Your answers to The Big Question 18 November 2015
I think that, if it is found to be a malicious vexatious complaint raised through the whistleblowing policy, not only should the perpetrator ‘not be protected’, but they should be investigated using the disciplinary procedure. Having witnessed what individuals are subjected too through this policy, it is only fair that it works both ways. Obviously we want staff to be able to raise concerns but they should be valid and proven.
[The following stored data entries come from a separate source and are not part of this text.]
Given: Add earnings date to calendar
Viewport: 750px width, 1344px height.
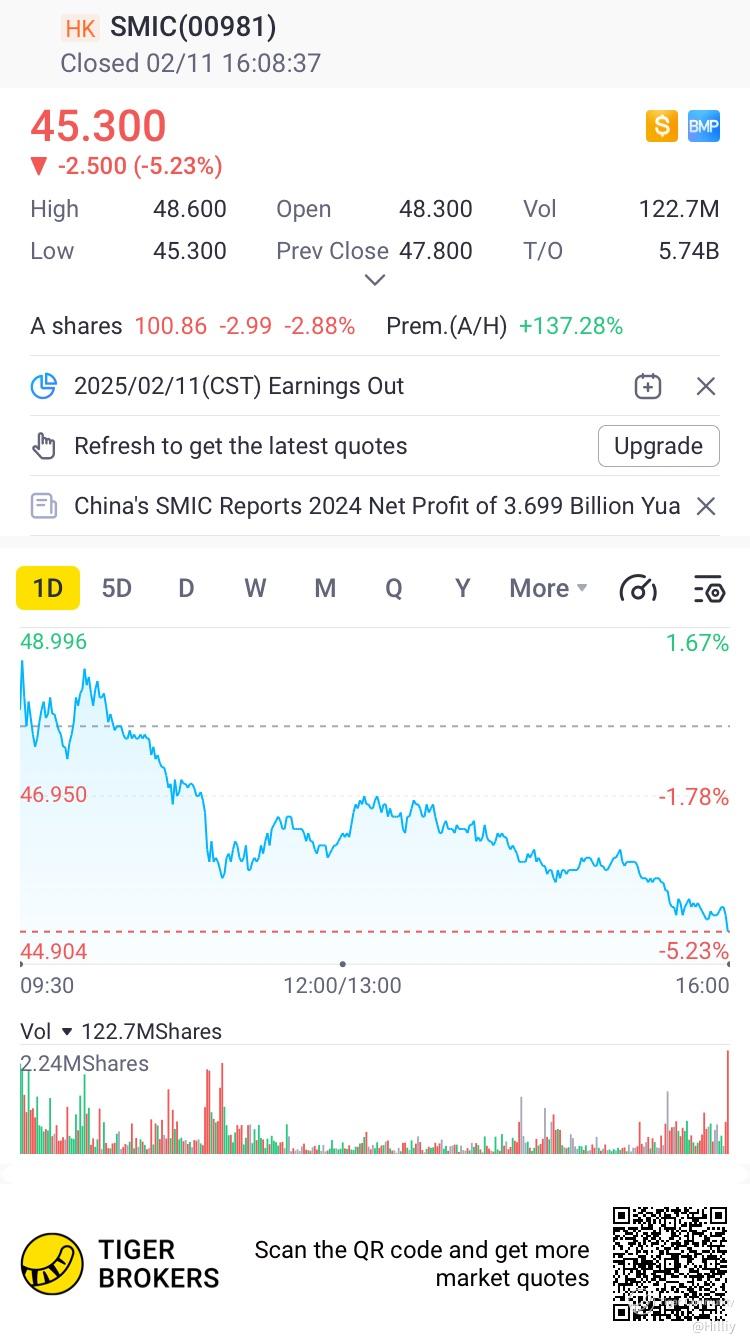Looking at the screenshot, I should [647, 386].
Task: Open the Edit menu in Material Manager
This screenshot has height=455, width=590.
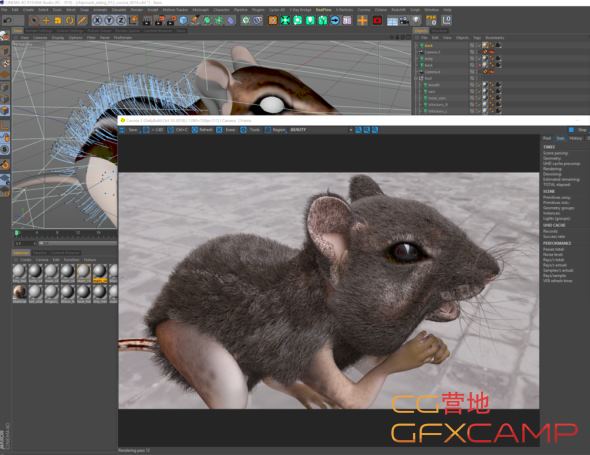Action: tap(56, 260)
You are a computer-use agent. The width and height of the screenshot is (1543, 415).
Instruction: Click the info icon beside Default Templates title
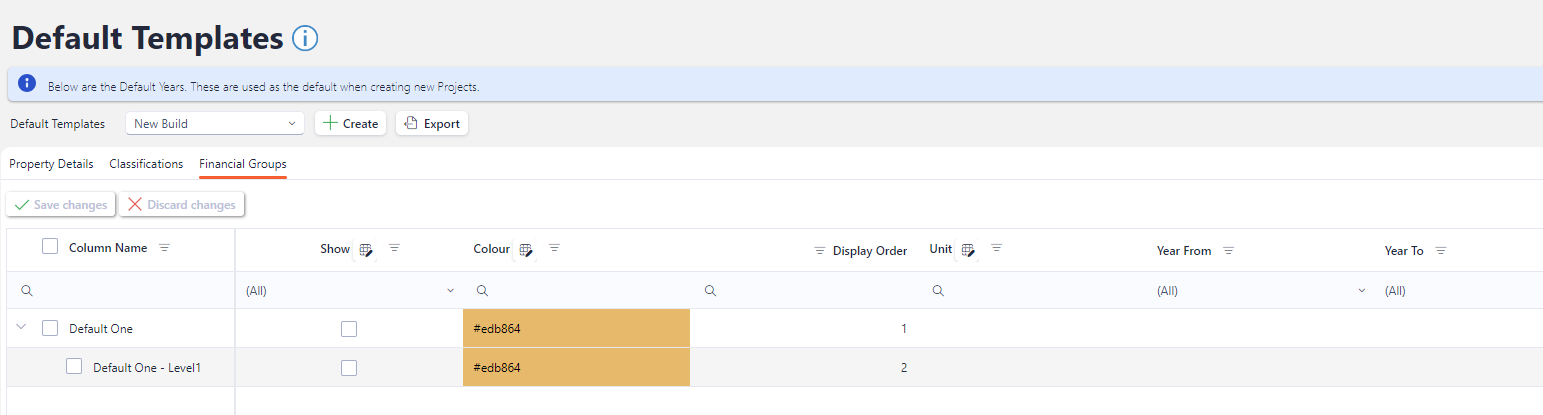[305, 39]
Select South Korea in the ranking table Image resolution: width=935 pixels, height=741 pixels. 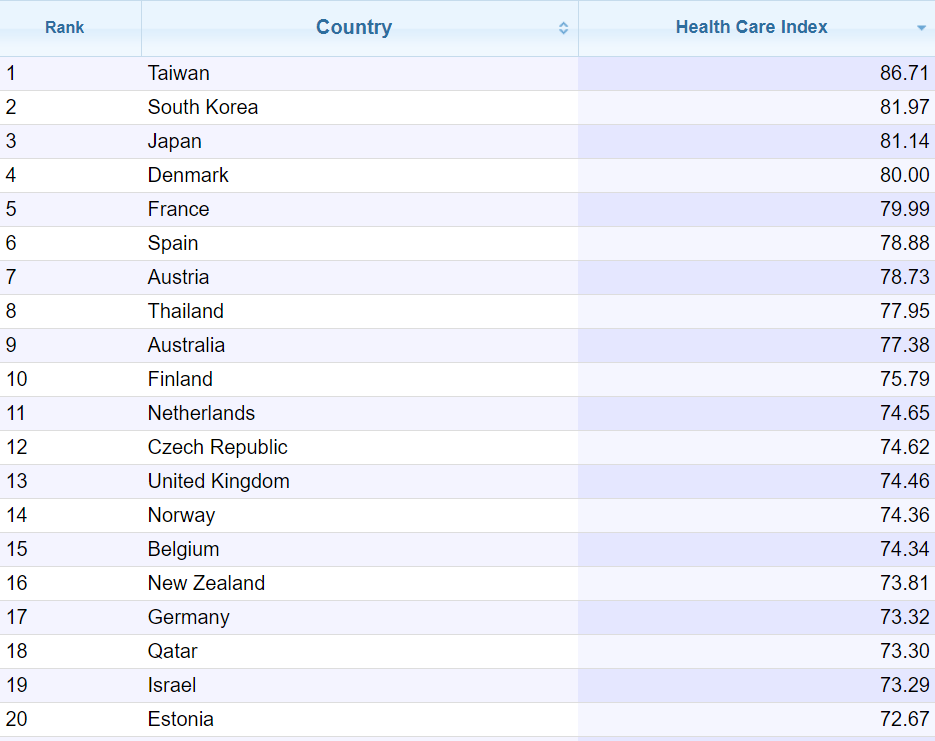(x=203, y=107)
Lynne Gray, nursingtimes.net
Whistleblowers should go straight to the top of their trust. Care failings have no place in the NHS.
@PUNCBAM15, via Twitter
It’s important that concerns are investigated objectively, with no assumptions until evidence is collected. If organisations see them as learning opportunities first, rather than automatically, disciplinary matters this would be possible.
Kathy Bannister, nursingtimes.net
At least the draft policy does have the option of raising concerns anonymously – although it isn’t entirely clear to me, how you raise a concern anonymously directly with your employing organisation, unless you do so using a letter with no sender details.
I think health professionals should be man enough to bite the bullet and report failings. And they should do it on printed notepaper. Especially if they are connected to the matter. They shouldn’t just take the money and run, or keep schtum. Apart from that, perhaps an anonymous type of official forum.
Health professionals need to be reminded that they are advocates for patients.
NHS staff should have regular training on the importance of reporting failings. Making them aware of anonymity could boost confidence too.
I would encourage health professionals to report care failings by ensuring they will remain anonymous.